Ownership of the Processes Involved
For many assets condition monitoring is a thankless task in which staff are asked to monitor various attributes related to the asset without ever seeing where their data goes or without knowing what the data is collected for. This is very common where maintenance staff complete the condition monitoring on large passive assets such as canals, dams and major pipelines.
It is vitally important that staff understand the reason for these activities and see the feedback from the systems that is used to analyze and monitor the assets concerned. It is more important where the assets may have a critical failure mode and have a high consequence of failure.
Example — Baldwin Hills Dam (USA)
An example of this is the Baldwin Hills dam failure in Los Angeles.

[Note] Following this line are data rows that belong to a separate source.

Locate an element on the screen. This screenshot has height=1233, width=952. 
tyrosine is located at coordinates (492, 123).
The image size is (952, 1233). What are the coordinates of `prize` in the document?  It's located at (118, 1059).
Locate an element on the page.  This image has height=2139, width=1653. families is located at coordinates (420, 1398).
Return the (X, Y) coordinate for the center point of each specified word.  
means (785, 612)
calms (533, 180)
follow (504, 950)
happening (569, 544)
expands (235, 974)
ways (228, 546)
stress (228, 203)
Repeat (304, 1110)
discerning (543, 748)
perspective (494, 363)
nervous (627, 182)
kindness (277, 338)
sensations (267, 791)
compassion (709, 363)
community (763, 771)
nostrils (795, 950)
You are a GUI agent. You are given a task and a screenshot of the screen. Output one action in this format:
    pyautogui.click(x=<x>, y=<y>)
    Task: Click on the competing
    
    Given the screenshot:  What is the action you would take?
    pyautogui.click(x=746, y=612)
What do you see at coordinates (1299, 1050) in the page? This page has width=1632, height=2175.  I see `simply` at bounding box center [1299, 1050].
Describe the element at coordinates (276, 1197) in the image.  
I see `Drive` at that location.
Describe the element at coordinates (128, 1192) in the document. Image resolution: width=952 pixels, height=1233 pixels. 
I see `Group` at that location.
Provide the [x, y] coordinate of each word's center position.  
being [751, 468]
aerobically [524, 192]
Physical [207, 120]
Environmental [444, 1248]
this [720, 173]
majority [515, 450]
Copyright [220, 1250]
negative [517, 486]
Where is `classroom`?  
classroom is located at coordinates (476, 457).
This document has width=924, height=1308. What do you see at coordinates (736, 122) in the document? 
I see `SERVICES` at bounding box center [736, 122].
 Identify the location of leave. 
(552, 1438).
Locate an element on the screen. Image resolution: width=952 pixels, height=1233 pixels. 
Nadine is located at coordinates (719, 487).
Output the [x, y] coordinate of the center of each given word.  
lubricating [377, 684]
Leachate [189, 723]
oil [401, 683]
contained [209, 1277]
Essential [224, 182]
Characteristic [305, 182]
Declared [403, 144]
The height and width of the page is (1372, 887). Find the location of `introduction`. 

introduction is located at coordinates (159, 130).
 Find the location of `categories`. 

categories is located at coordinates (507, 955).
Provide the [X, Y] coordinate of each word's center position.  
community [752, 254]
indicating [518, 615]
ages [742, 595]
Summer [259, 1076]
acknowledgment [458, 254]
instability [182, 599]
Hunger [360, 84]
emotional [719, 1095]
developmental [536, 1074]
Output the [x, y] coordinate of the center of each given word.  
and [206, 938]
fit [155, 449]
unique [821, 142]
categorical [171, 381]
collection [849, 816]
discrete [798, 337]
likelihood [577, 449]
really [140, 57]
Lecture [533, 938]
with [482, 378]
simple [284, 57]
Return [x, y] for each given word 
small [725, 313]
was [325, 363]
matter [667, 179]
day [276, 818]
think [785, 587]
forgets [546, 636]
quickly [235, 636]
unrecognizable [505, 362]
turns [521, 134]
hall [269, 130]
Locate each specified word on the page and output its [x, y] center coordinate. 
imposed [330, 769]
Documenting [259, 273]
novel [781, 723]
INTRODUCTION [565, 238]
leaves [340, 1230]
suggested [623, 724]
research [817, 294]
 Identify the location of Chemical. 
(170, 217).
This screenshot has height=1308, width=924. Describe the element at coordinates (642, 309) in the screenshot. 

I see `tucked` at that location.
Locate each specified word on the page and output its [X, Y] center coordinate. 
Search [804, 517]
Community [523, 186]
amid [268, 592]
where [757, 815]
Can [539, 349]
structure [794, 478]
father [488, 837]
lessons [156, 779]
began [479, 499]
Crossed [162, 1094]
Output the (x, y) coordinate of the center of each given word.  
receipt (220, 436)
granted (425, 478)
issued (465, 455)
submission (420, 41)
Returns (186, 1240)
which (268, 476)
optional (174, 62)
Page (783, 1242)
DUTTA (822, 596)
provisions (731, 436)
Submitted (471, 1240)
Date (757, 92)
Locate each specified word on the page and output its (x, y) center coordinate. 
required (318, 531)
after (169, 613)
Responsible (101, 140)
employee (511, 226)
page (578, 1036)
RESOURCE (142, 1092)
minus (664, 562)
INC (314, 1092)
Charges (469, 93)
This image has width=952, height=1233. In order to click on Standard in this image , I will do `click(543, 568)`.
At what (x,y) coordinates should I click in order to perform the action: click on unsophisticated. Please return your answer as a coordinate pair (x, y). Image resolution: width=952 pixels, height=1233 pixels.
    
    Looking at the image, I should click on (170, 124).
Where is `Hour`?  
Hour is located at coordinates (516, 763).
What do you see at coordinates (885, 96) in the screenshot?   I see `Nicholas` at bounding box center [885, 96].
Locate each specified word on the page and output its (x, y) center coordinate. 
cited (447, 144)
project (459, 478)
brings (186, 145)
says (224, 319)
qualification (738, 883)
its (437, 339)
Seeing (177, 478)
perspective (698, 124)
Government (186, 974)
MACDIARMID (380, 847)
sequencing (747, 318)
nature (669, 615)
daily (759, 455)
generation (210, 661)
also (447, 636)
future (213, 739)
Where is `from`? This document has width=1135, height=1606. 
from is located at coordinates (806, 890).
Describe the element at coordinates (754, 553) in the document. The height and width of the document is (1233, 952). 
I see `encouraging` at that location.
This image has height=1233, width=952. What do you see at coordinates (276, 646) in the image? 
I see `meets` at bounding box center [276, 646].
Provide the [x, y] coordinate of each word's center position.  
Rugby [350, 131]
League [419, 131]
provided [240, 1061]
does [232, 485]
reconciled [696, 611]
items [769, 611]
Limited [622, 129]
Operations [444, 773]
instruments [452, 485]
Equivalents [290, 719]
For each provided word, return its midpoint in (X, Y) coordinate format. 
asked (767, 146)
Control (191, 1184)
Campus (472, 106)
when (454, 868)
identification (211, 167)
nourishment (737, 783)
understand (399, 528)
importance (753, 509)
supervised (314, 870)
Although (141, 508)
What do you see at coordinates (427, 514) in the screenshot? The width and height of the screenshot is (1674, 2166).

In this example the Dam Superintendent had for many years recorded toe drain water volumes and flows and completed all the piezometer readings.
One day in 1982 he noted high flows in the toe drain system. He immediately tried to contact the head office staff who were responsible for dam safety but due to illness and other work related reasons he was unable to make contact with them. Because he understood the reasons behind why he had been doing this condition monitoring and the implications of the changes he was witnessing he took responsibility for ringing the local Emergency Services who commenced the process of evacuating people from the densely populated areas downstream of the dam. When the dam finally piped and collapsed some 3 hours later only 3 human lives were lost and it is estimated that the actions of the Superintendent resulted in the saving of some 5 000 lives.
As our corporate structures flatten and we devolve responsibility to lower and lower levels of staff, managers must ensure that these staff are aware of the overall processes in which they may play only a small but critically integral part.